Recast the entries as a JSON list of strings, one string per line with blank lines dropped, starting with the line containing "You are a GUI" and going on through the end of the entries. Leave the pictures out of your answer.

- - - - -

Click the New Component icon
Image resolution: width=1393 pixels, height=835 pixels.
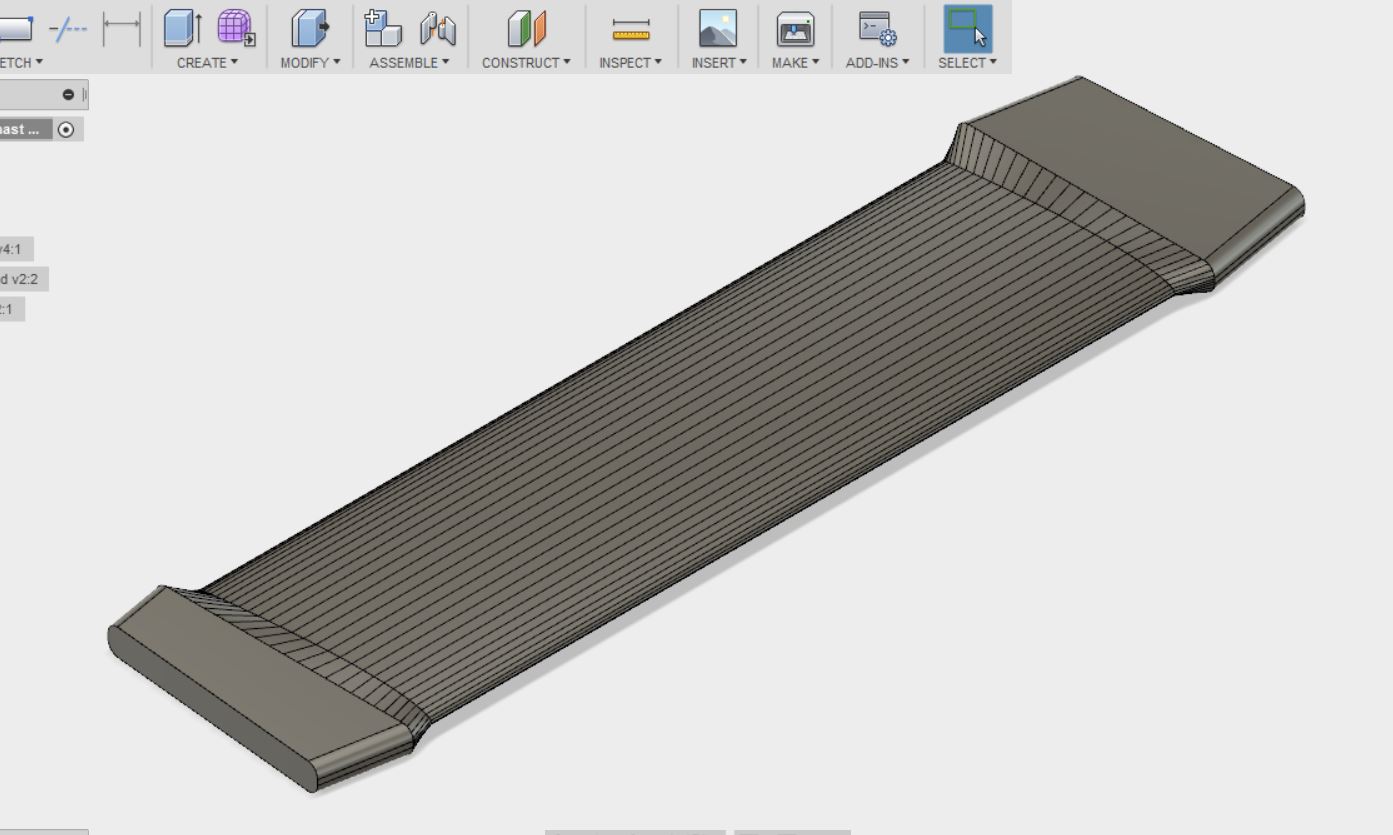382,29
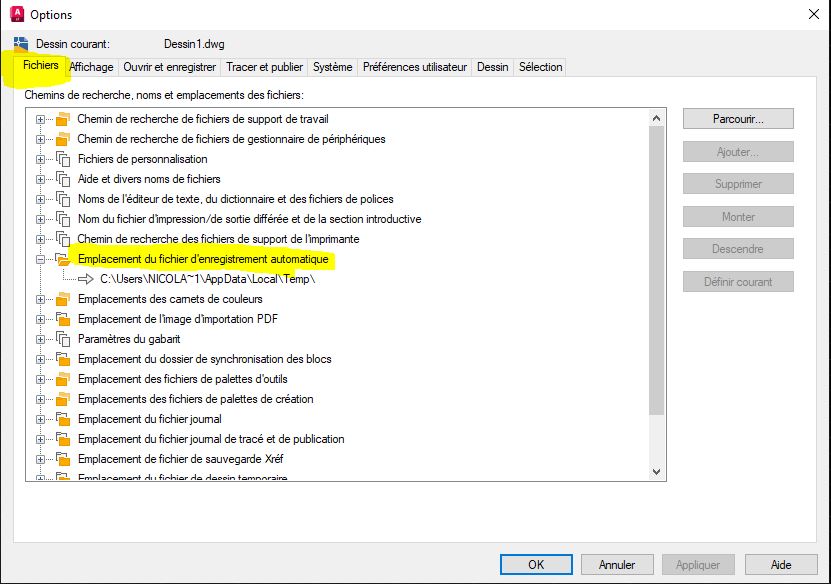831x584 pixels.
Task: Click the arrow icon beside the Temp folder path
Action: point(85,279)
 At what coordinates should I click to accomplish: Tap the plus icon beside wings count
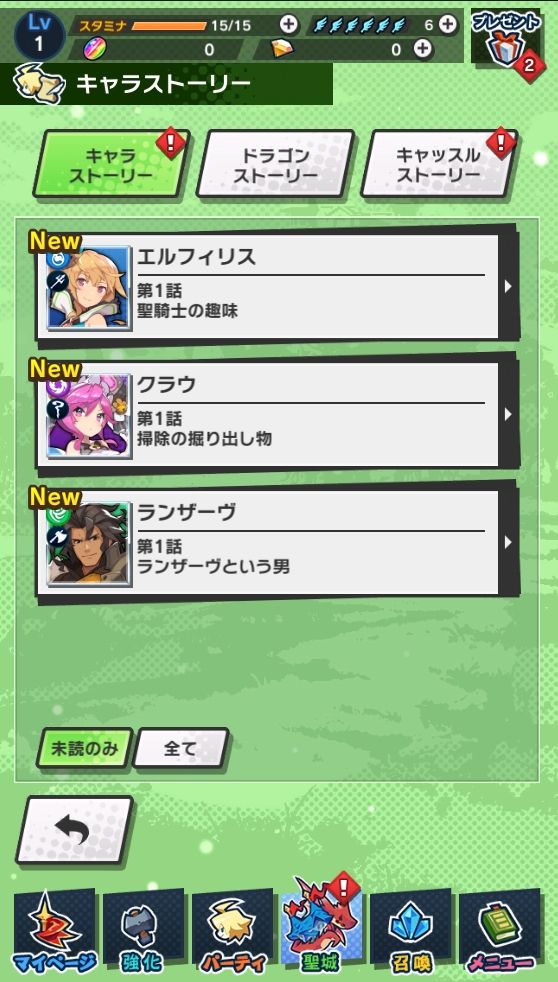click(x=447, y=24)
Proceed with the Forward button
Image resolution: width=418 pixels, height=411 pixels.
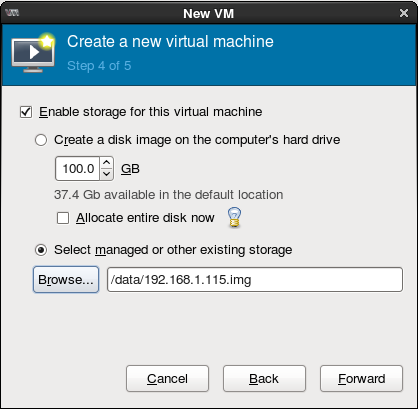361,379
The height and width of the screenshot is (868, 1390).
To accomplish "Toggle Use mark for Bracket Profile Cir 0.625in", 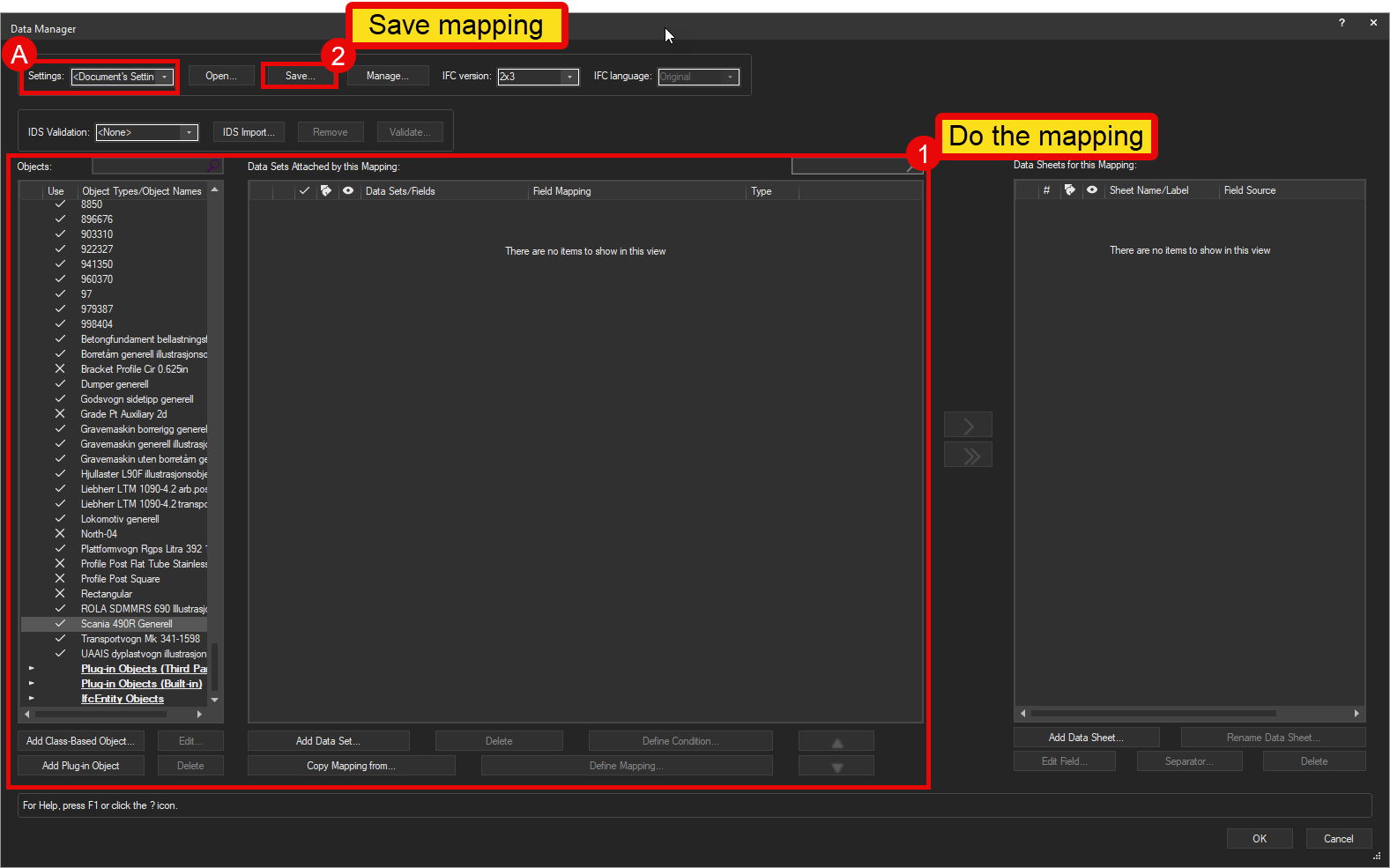I will 60,369.
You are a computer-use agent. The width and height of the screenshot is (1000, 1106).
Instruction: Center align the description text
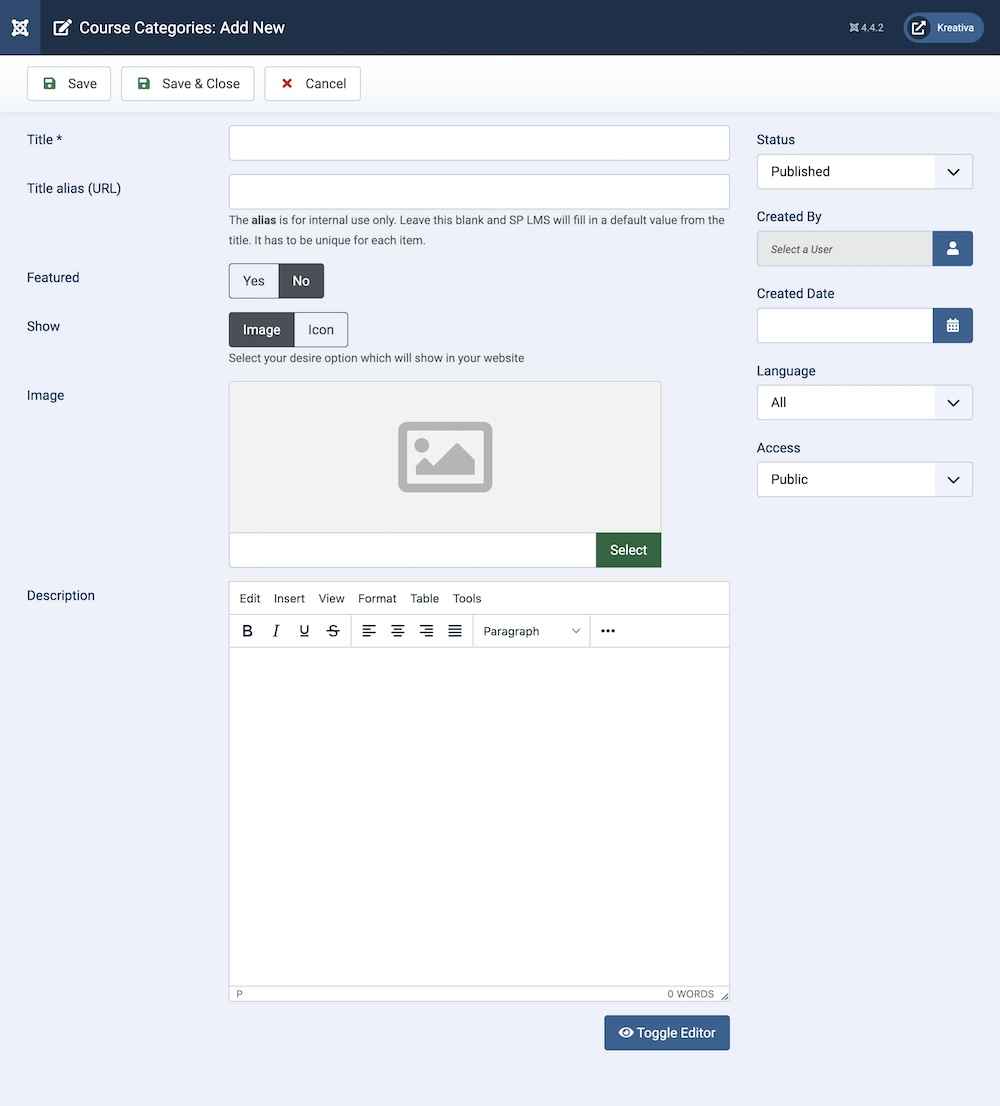[x=397, y=631]
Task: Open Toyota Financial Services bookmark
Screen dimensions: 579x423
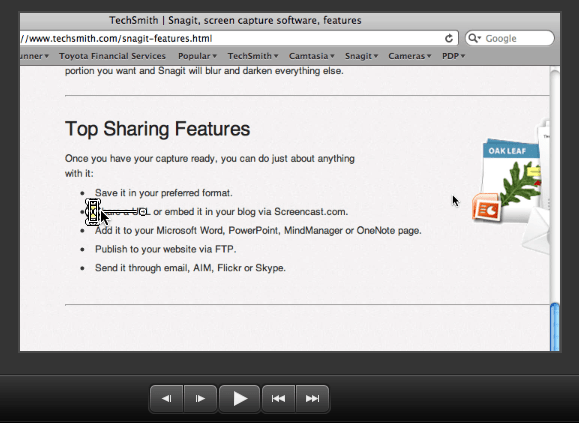Action: pos(112,56)
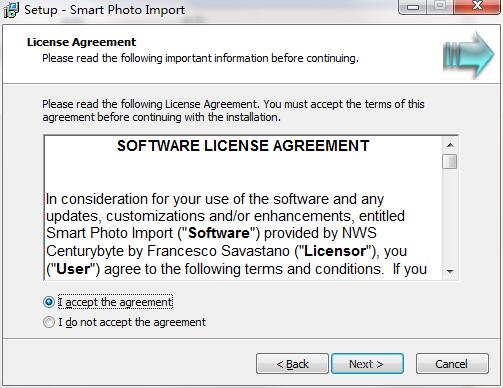Click inside the license agreement text box

[x=243, y=208]
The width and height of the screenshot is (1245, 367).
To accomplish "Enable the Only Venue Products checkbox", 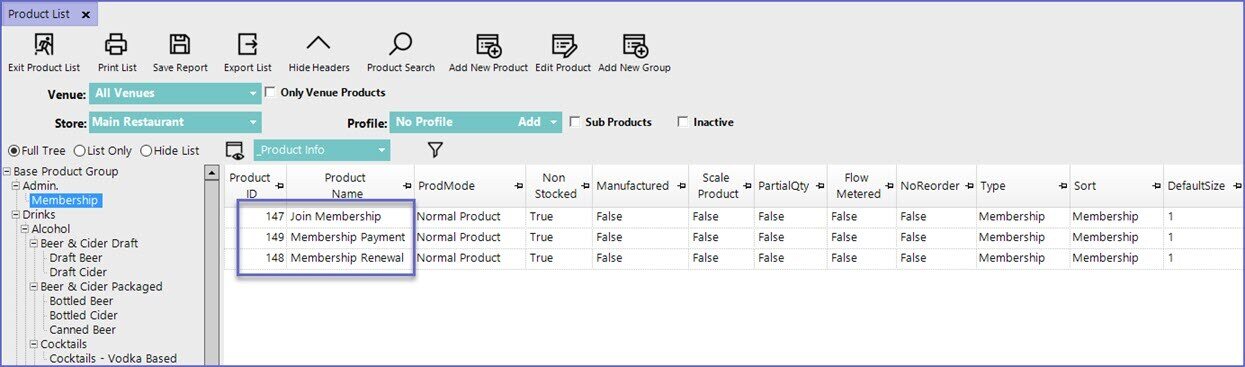I will pyautogui.click(x=271, y=93).
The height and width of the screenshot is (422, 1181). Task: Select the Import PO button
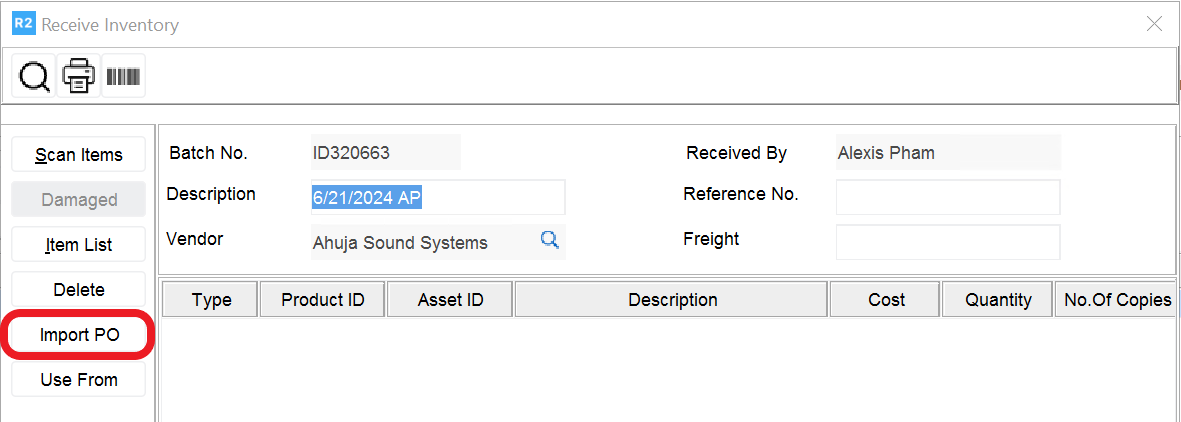click(79, 335)
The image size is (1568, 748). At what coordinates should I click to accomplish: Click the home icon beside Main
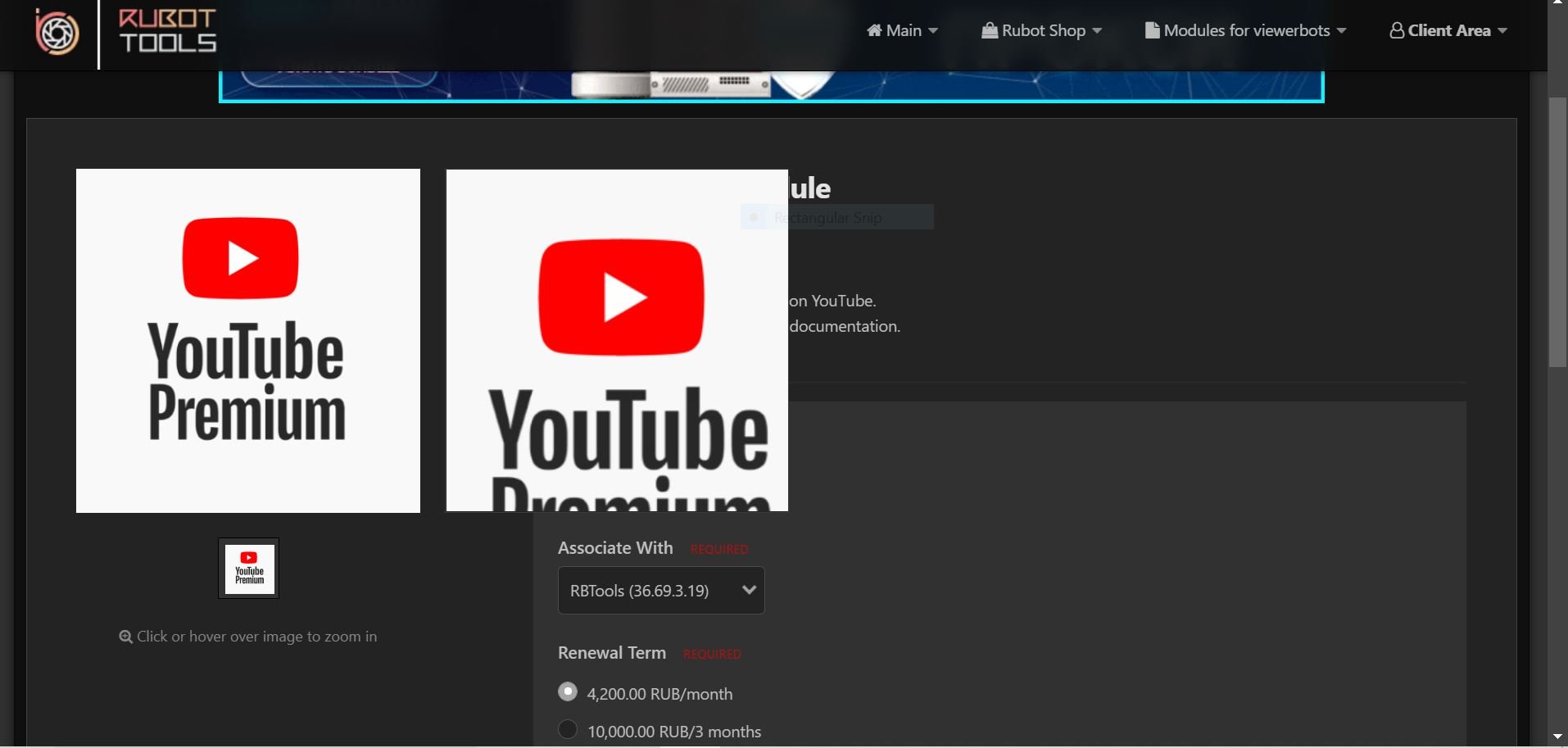tap(874, 30)
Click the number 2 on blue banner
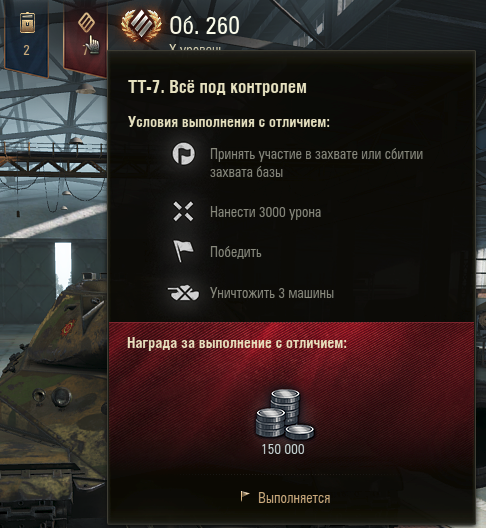The height and width of the screenshot is (528, 486). pyautogui.click(x=26, y=50)
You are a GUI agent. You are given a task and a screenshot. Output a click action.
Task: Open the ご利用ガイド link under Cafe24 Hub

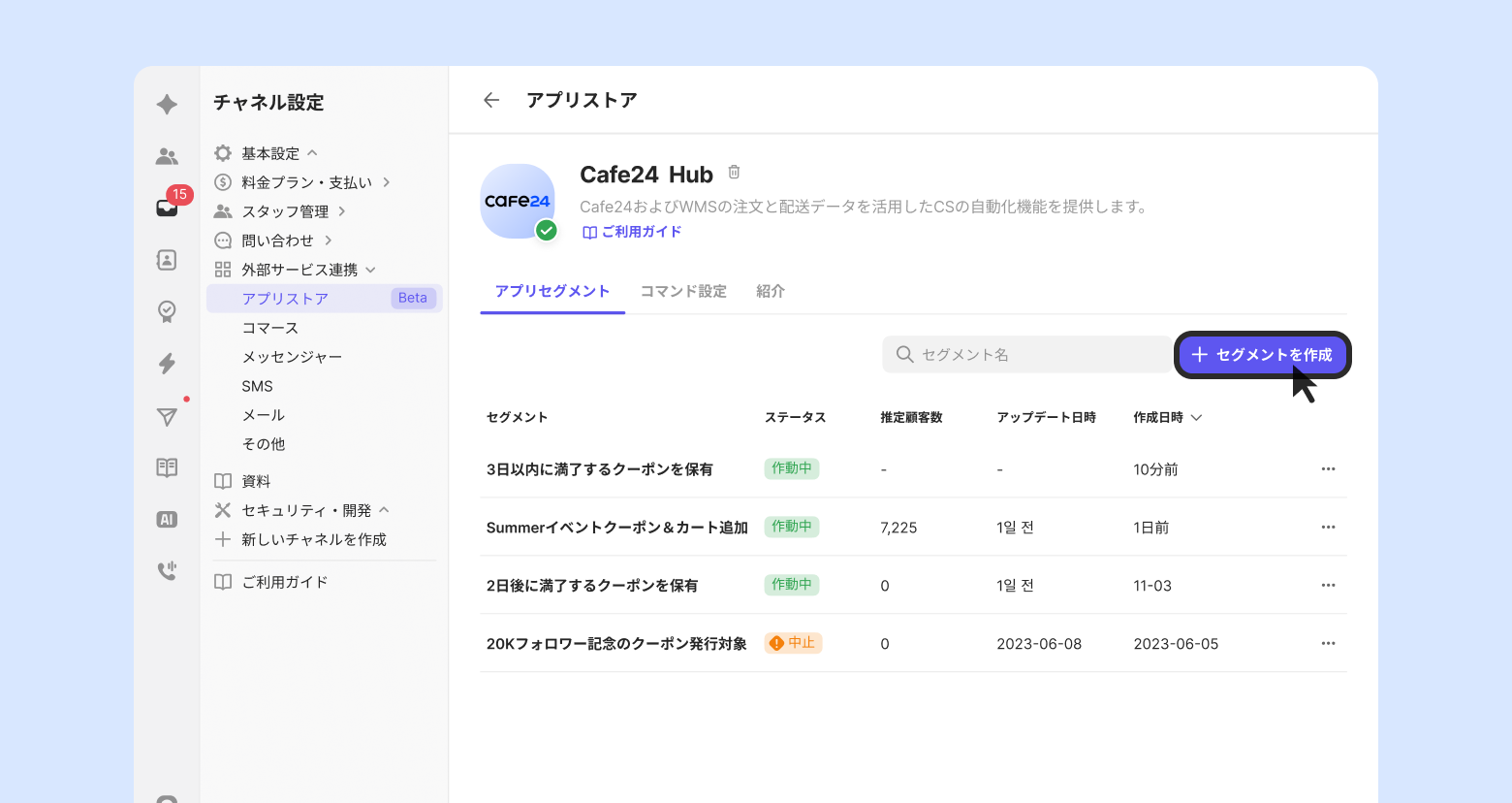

- - - - -

- _WORKED ANSWER_
[
  "You are a GUI agent. You are given a task and a screenshot. Output a click action.",
  "Task: Open the ご利用ガイド link under Cafe24 Hub"
]